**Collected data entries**
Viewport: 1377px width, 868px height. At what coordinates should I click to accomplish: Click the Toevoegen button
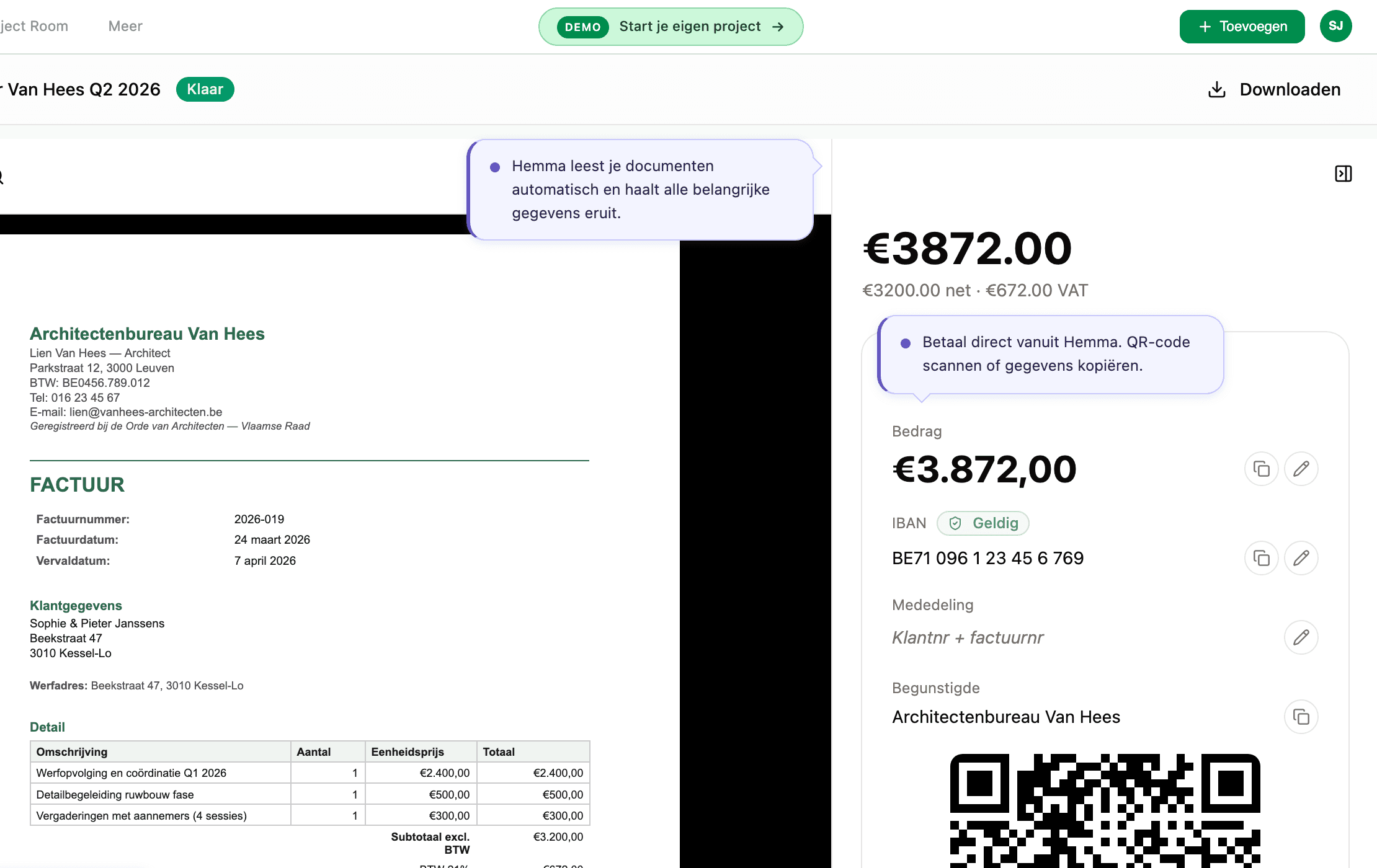coord(1242,27)
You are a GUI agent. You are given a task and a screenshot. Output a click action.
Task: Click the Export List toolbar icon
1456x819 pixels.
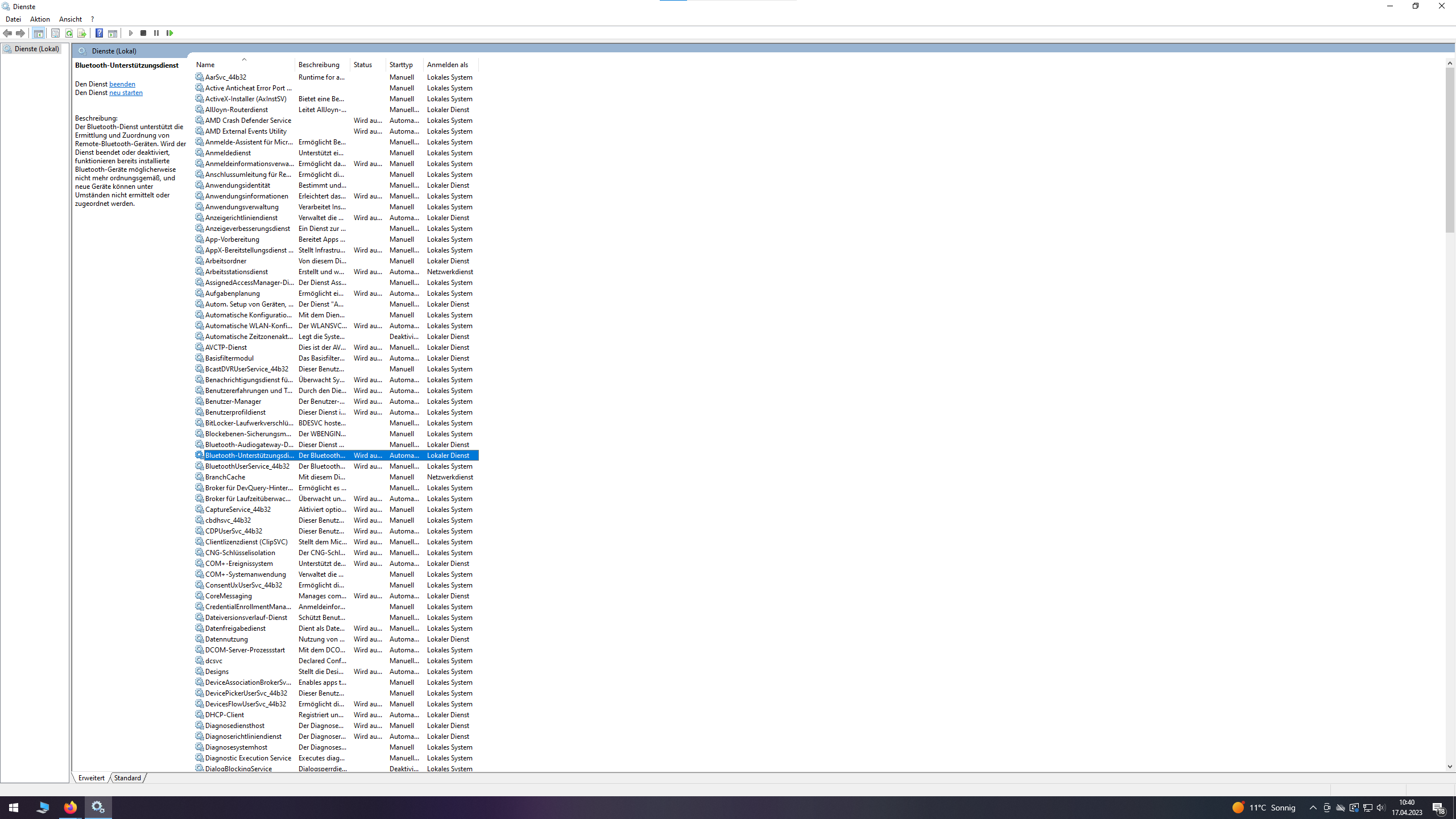click(x=82, y=33)
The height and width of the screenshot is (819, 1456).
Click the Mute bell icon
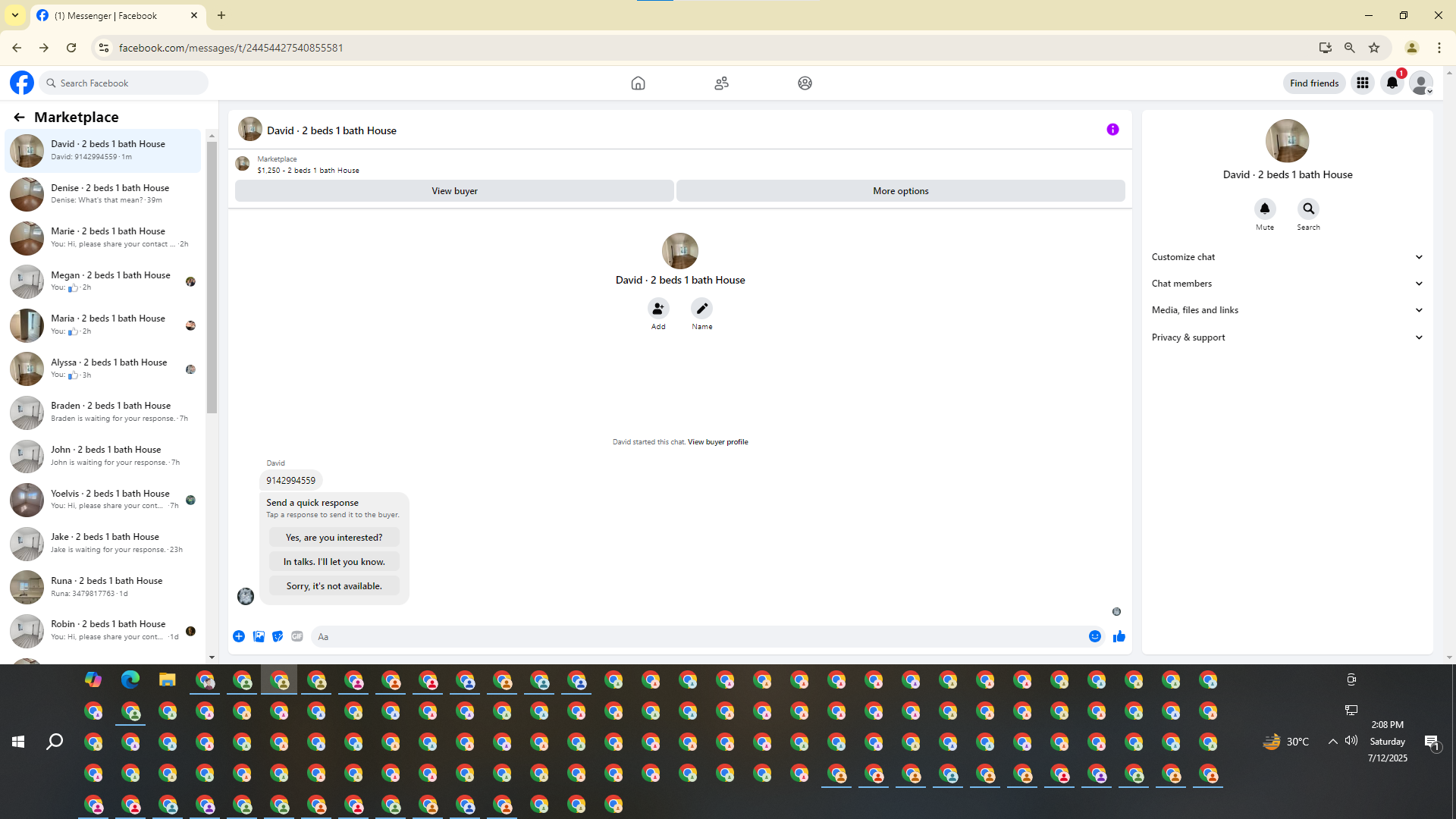pos(1264,209)
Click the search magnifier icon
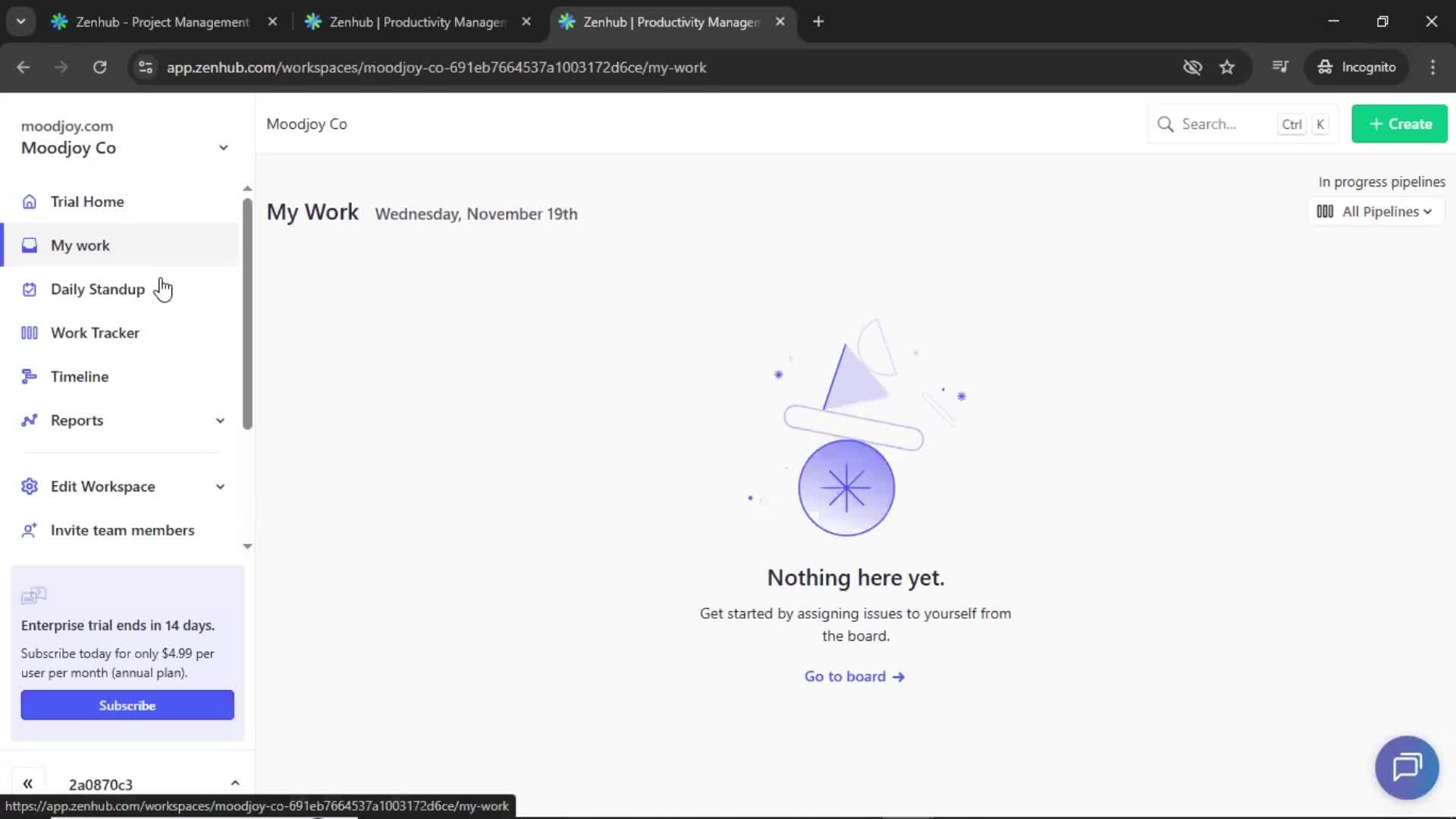This screenshot has height=819, width=1456. [1165, 124]
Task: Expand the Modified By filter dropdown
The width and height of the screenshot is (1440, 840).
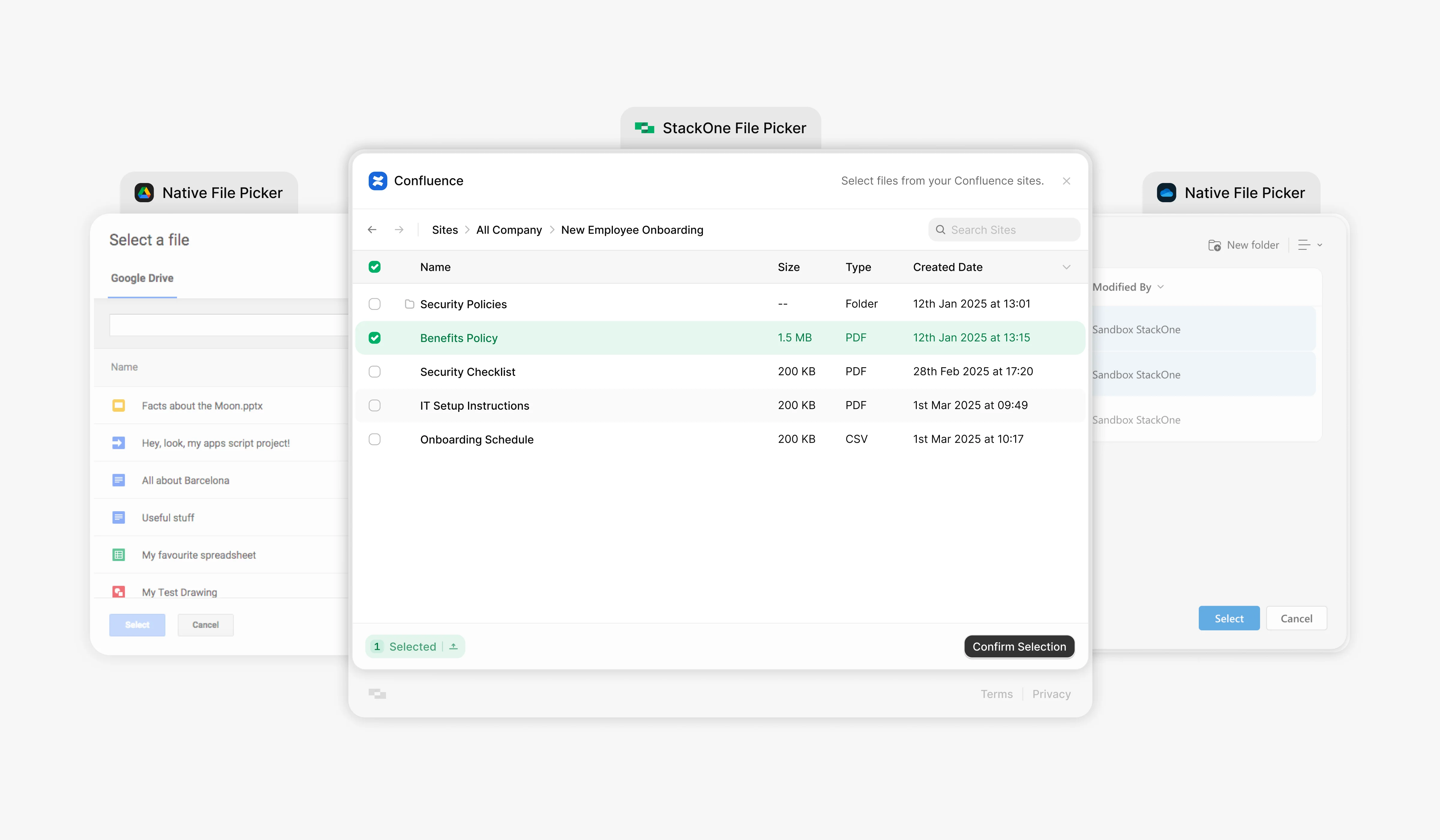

**WORK ORDER**
Only the lines from the one containing "Task: Expand the Modified By filter dropdown" through the last line of the records above should be repeated, exactly and without pictures.

**TASK RESPONSE**
Task: Expand the Modified By filter dropdown
The width and height of the screenshot is (1440, 840).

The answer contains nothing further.